Commentary: How granny flats help with California’s housing shortage
California — and San Diego County in particular — has an affordable housing shortage. Coming to a consensus on adequately addressing this shortage has understandably hit speed bumps due to concerns about the environment, public safety and other quality-of-life issues.
However, doing nothing is not an option, not at a time when rents and home sale prices are continuing to rise and threatening the financial stability of more Californians. We believe that people across the political spectrum at the state and local governments must work together to encourage responsible housing solutions whenever possible.

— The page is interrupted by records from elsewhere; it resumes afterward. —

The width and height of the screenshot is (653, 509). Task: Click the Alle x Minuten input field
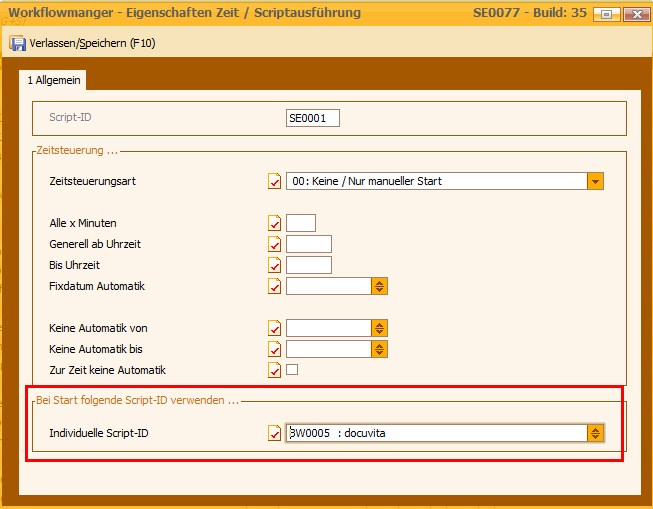tap(300, 223)
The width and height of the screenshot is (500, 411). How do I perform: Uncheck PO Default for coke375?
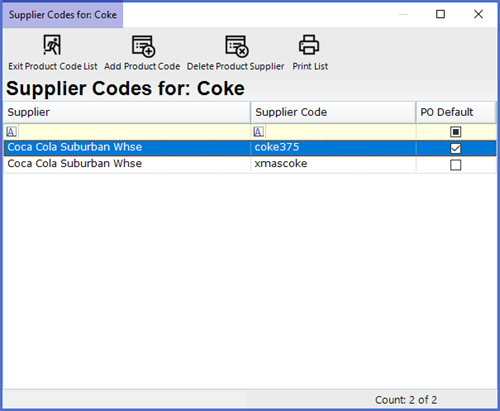point(455,148)
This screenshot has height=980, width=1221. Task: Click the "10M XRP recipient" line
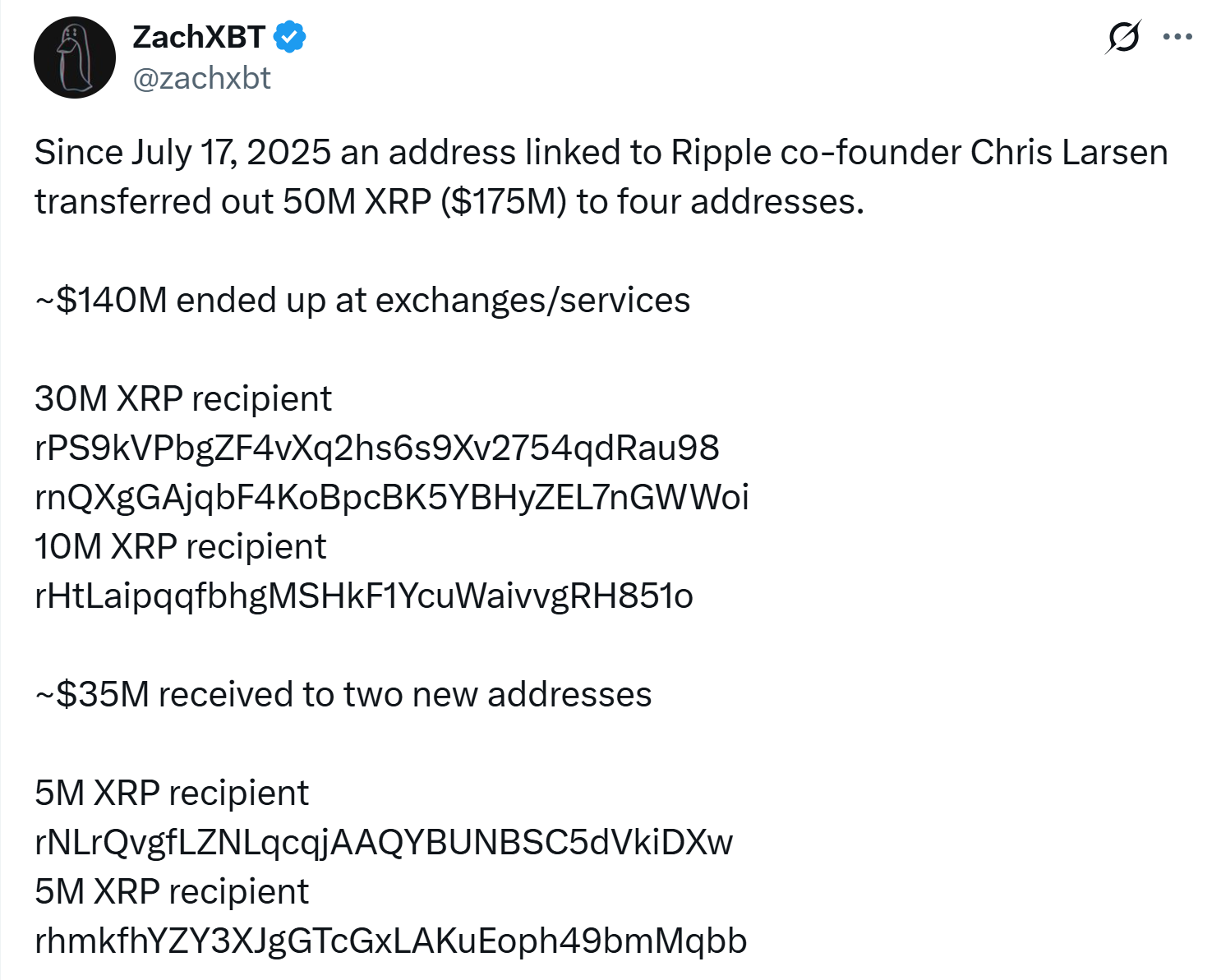(181, 547)
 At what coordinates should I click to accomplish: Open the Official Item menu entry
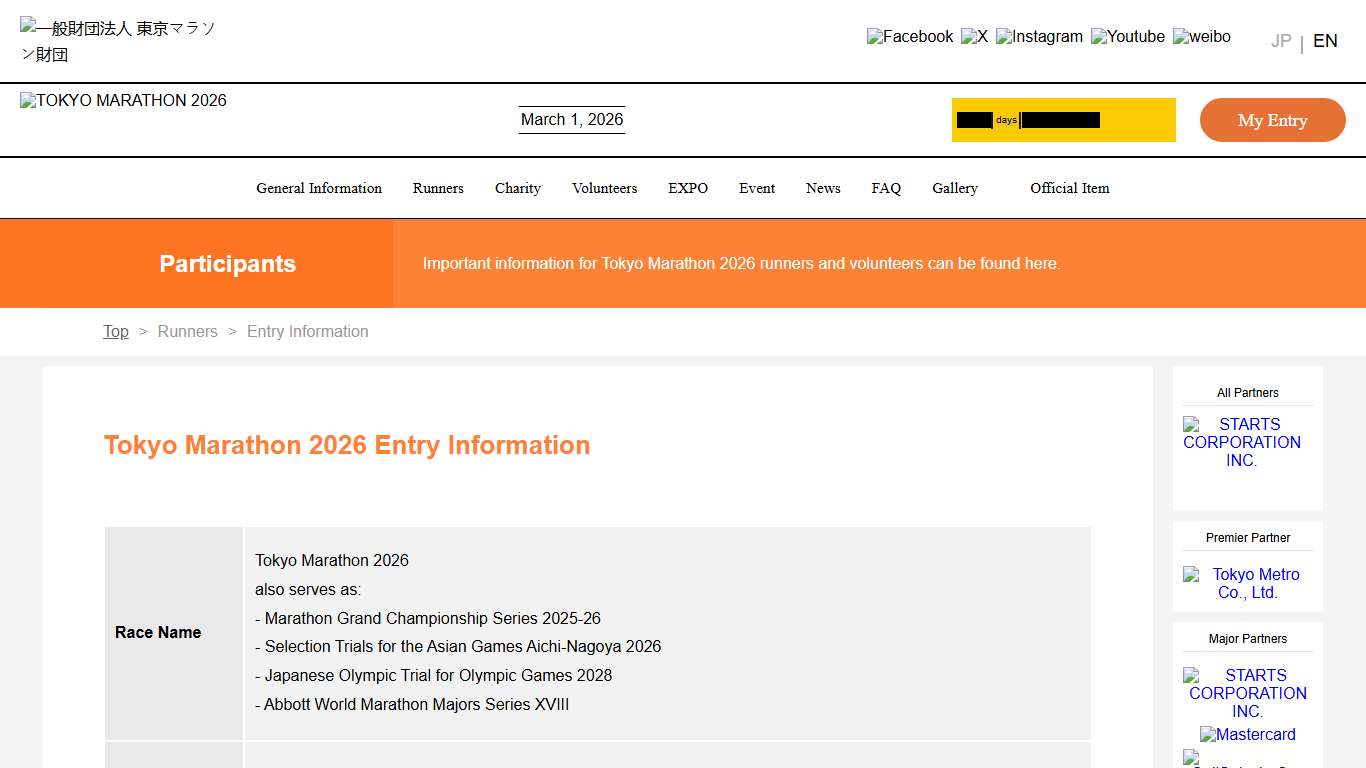tap(1069, 188)
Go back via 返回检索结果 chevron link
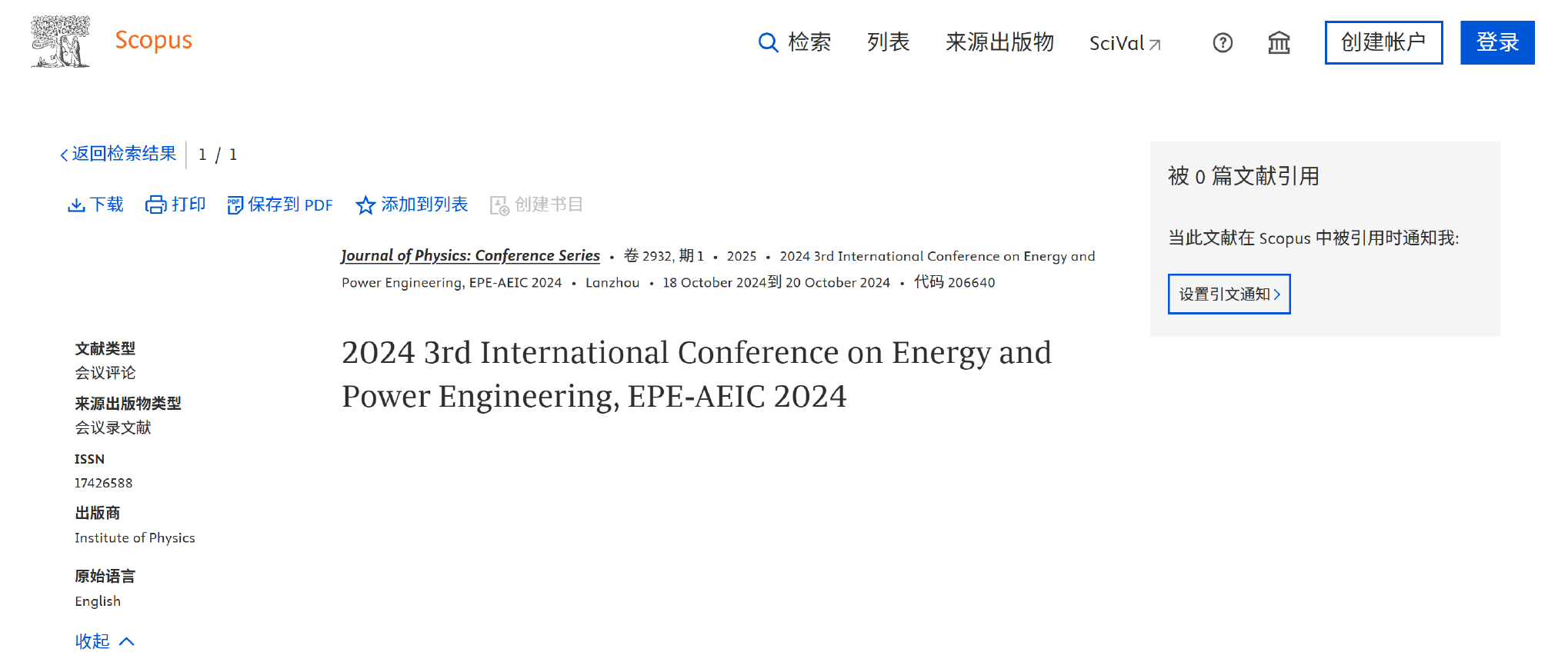The width and height of the screenshot is (1568, 662). click(x=118, y=154)
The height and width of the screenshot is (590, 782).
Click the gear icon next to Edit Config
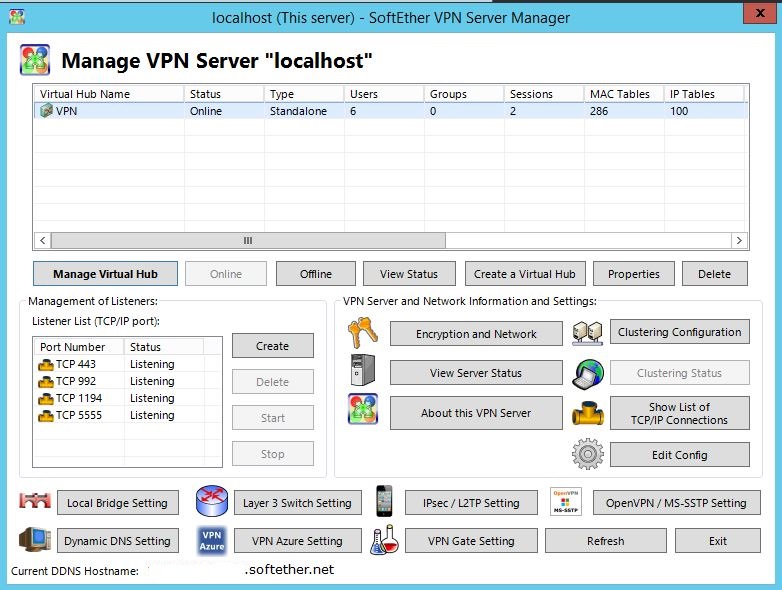tap(588, 454)
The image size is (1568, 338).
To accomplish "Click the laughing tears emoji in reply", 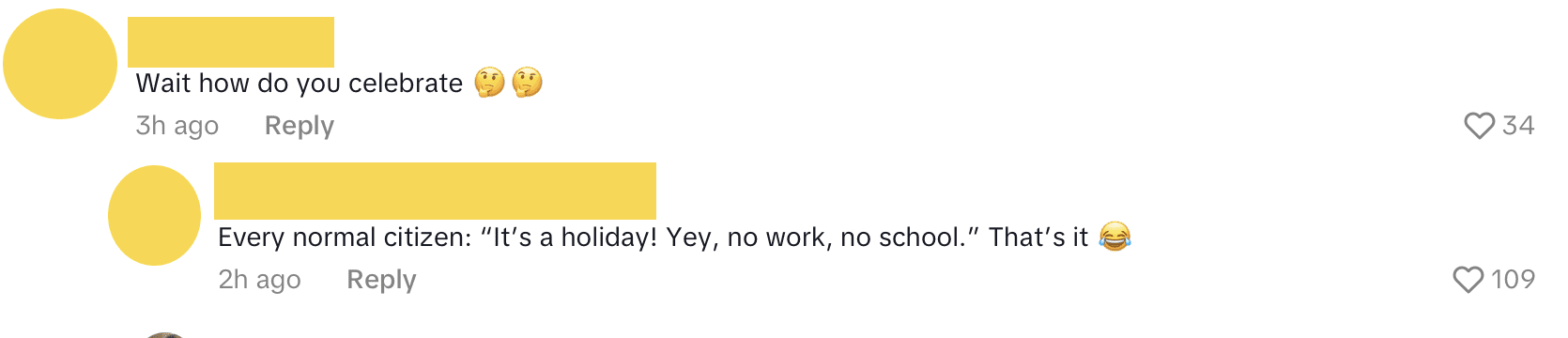I will [x=1115, y=237].
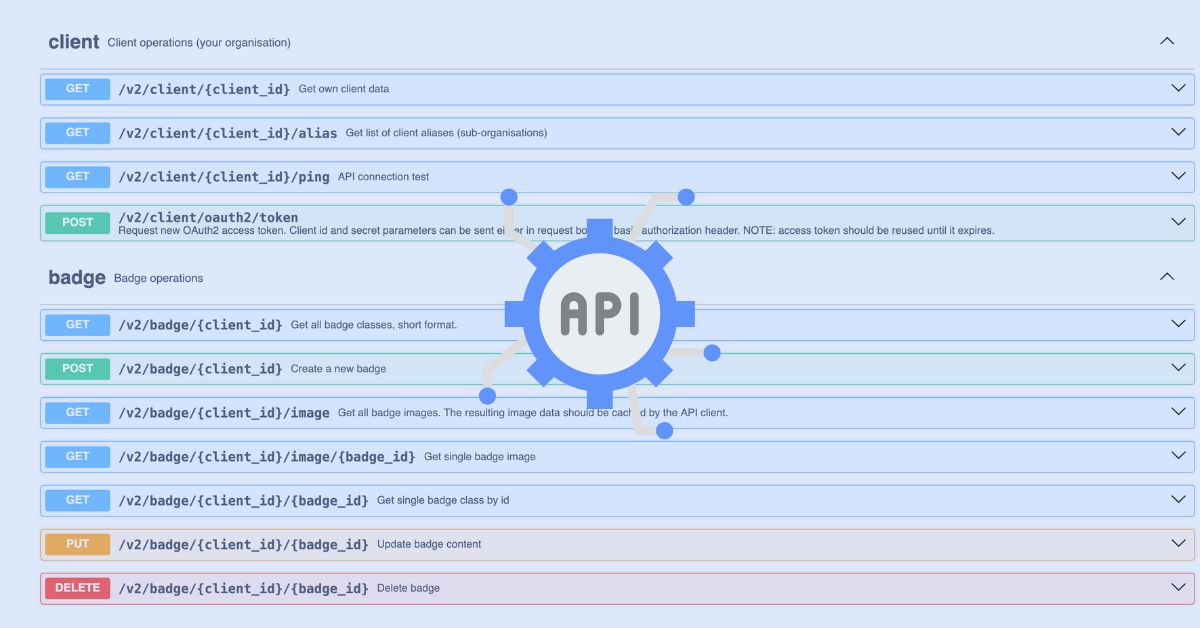
Task: Click the client section header
Action: tap(73, 41)
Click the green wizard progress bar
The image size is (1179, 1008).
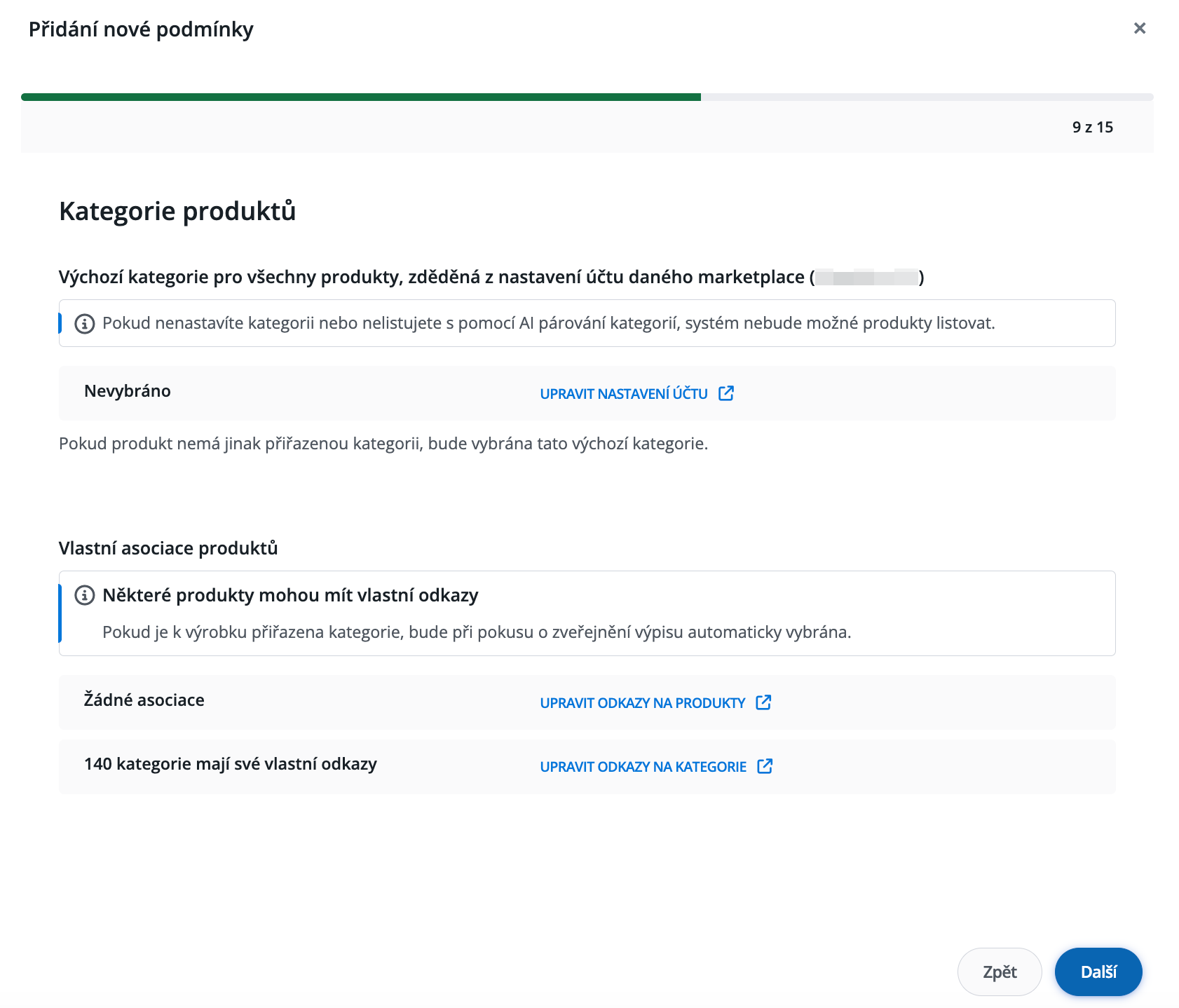[x=361, y=97]
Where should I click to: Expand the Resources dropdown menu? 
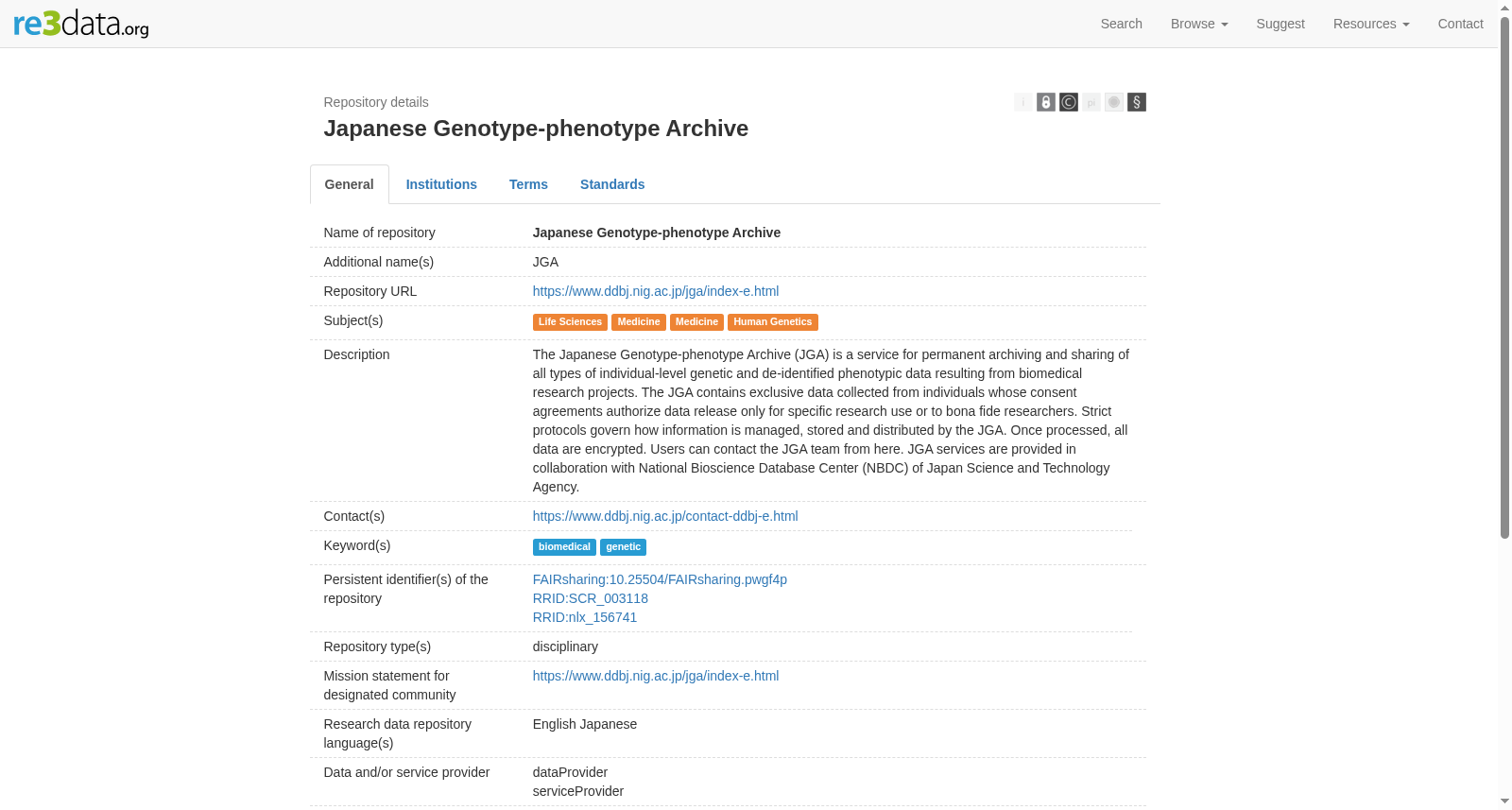coord(1371,24)
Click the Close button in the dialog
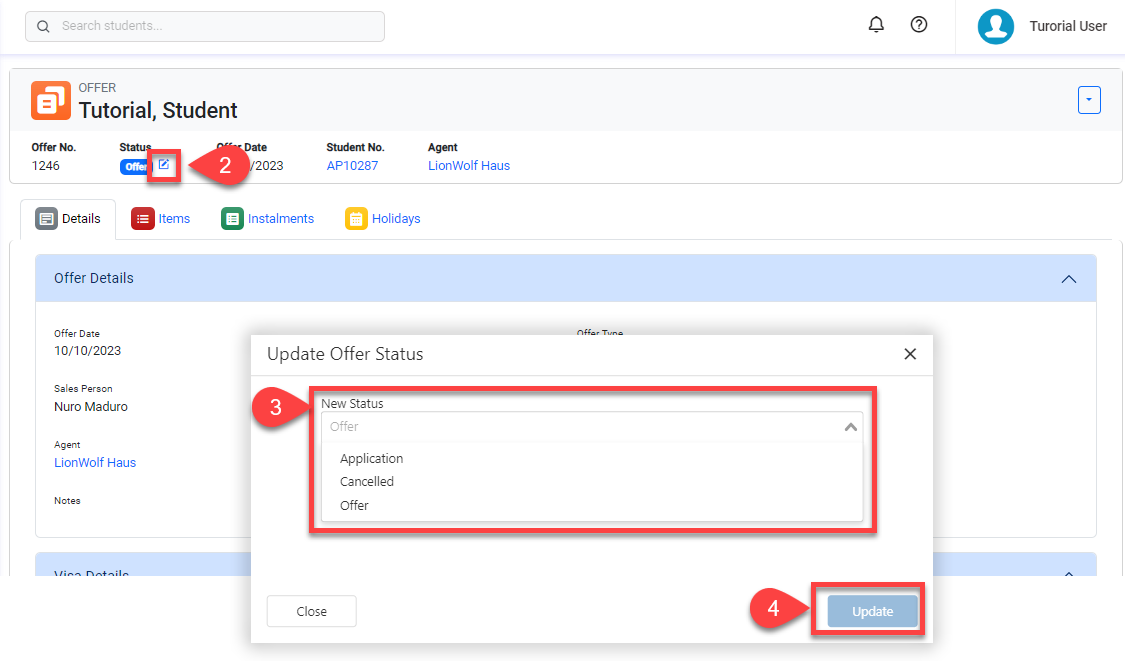This screenshot has width=1125, height=661. point(311,611)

In Encinitas, one of the city council’s top priorities is updating its granny flat policy to help local residents manage evolving housing needs and address the city’s affordable housing shortage. The city believes it has hundreds of granny flats that homeowners have on their properties without permits. We want those units to have the proper permits, but most importantly to ensure they are safe for human habitation.
We want to bring existing “granny flats” out of the shadows and make their creation and permitting easier. A granny flat (known as an accessory dwelling unit or ADU) is a self-contained living area for one or two people typically located on the property of a single-family home.
The granny flat can be attached to the main home or detached. A granny flat is called that because it is used by some families to house elderly parents who desire privacy but want to be close to their adult children and young grandchildren. The small units are not limited to grandparents of course — they can also include other relatives, in-home health care providers, and family friends. The units offer many benefits, such as providing needed income to homeowners and meeting needs of multigenerational families.
To encourage new and responsible granny flat construction, Encinitas waived all city fees for the development of such units and is creating a “permit-ready” program where the city provides plans for already approved units. Because the granny flats are designed to provide long-term housing, not serve the tourist market, owners who wish to offer them for rent must do so for at least 30 days. This ensures that the units will not be used as vacation rentals, thus avoiding the public safety problems that some short-term rentals have raised in other communities.
We believe that some owners rent their granny flats at below-market rate, which means those rentals can qualify as affordable housing. While Encinitas has done everything it could on its own to responsibly increase and regulate granny flats, it still needs help from the state Legislature to update existing law to ensure that it has the clear authority to further respond to local needs.
That is why we have partnered together to craft Senate Bill 1226 (Bates) this year that will help not just Encinitas, but any other city that would like to permit granny flats. The bill would direct the California Building Standards Commission to adopt a building standard that would clarify the authority of local governments to permit an existing granny flat based on the year the granny flat was constructed. For example, if the granny flat was constructed in 1986, the building inspector could use the code in effect in 1986 to issue a permit. The bill would allow homeowners to bring unpermitted granny flats out of the shadows and up to code, ensuring basic safety and protection of community character.
We are encouraged that the state Senate approved SB 1226 on a unanimous vote in May and the bill is currently pending consideration in the Assembly. We are hopeful that Governor Brown will sign the bill should it reach his desk.
Granny flats may not be a housing solution for every community. But what SB 1226 will do is give local governments an additional tool to help accommodate the housing needs of their citizens.
Ultimately, SB 1226 is about keeping residents safe, encouraging the construction of more affordable housing, and preserving local control.
We hope the Legislature and the governor will seize this opportunity to help move our state safely forward.
Bates, R-Laguna Niguel, represents the 36th District in the California State Senate. The district covers northern San Diego and southern Orange counties. Blakespear is the mayor of Encinitas.